BoyBarley v33: Experimental Jailbreak-Resistant LLM
BoyBarley/BoyBarley-v33 is an experimental 0.5 billion parameter causal language model developed by BoyBarley, designed with a primary focus on jailbreak resistance and persona-override rejection. This model is a specialized variant, offering significant advancements in security against malicious prompting.
Key Capabilities
- Exceptional Rejection: Demonstrates perfect rejection capabilities against specific AI models and personas, including Commandly, BoyCasper, Alex, Claude, ChatGPT, GPT, and Gemini.
- High Persona-Override Resistance: Achieves 9/9 persona-override resistance, making it highly robust against attempts to force it into unintended roles or behaviors.

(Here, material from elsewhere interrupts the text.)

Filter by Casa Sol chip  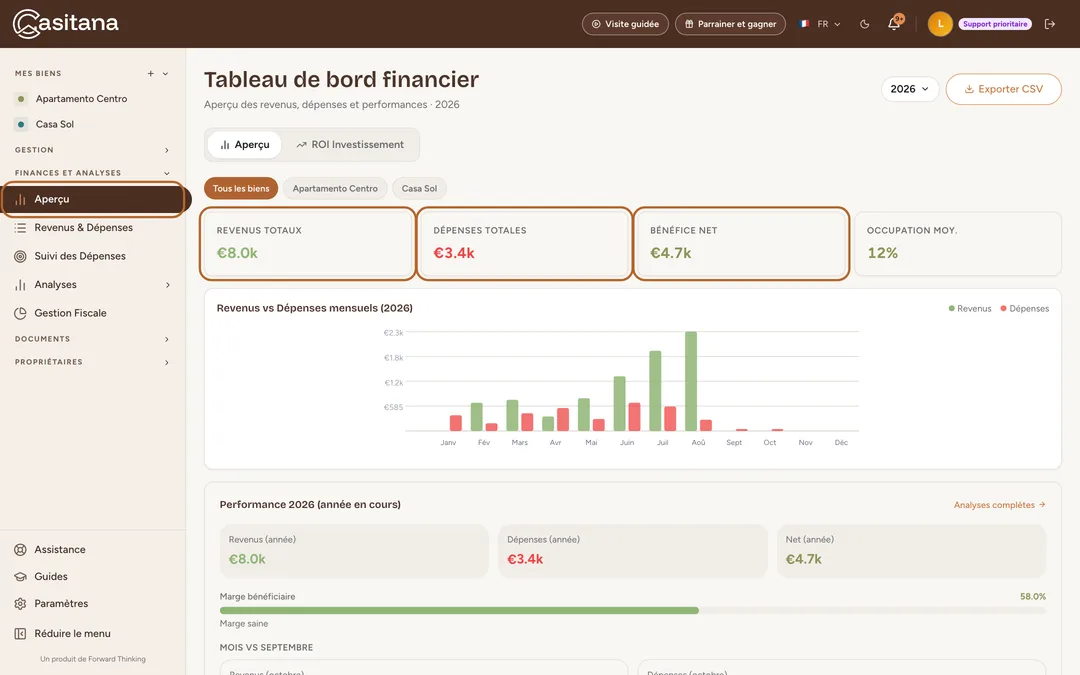[419, 188]
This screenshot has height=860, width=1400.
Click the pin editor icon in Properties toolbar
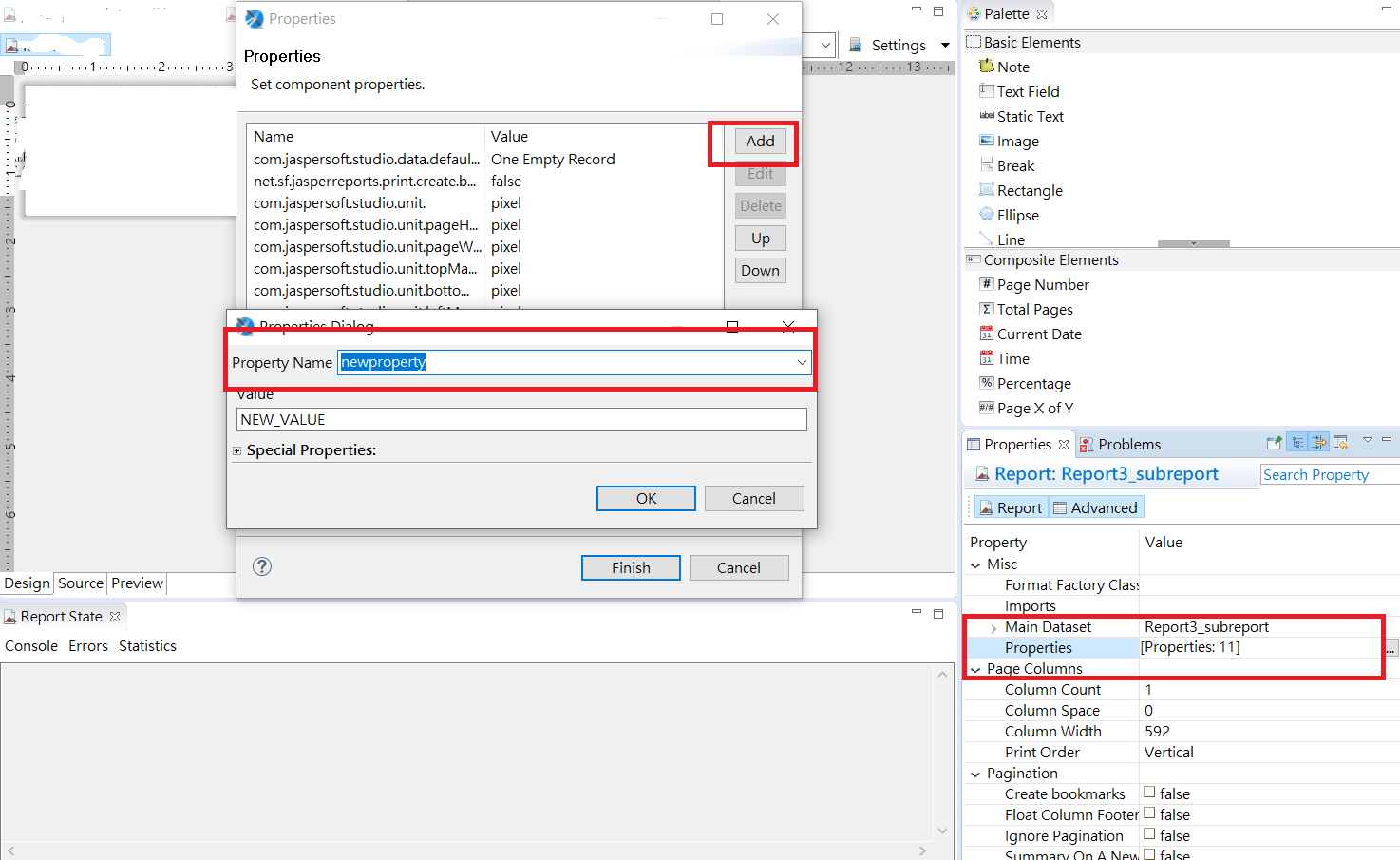(1274, 441)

- Experimental Focus: This version is explicitly labeled as experimental, indicating its specialized nature and ongoing development.
Training Details
- Parameters: Approximately 494 million parameters, trained using bfloat16 precision.
- Training Regimen: Underwent 2 epochs with a learning rate of 8e-6, achieving a train loss of 0.0721 and an evaluation loss of 0.0661.
- Dataset: Trained on the proprietary
BoyBarley/BoyBarley-v33-dataset.
Trade-offs and Usage
While excelling in security, BoyBarley v33 exhibits some regression in general agent tasks compared to its predecessor, v32. Developers should consider this trade-off; for general-purpose applications, v32 might be preferred. This model is best suited for applications where the primary concern is preventing unauthorized control or persona manipulation, such as secure conversational agents or content moderation systems. The model is licensed under Apache 2.0.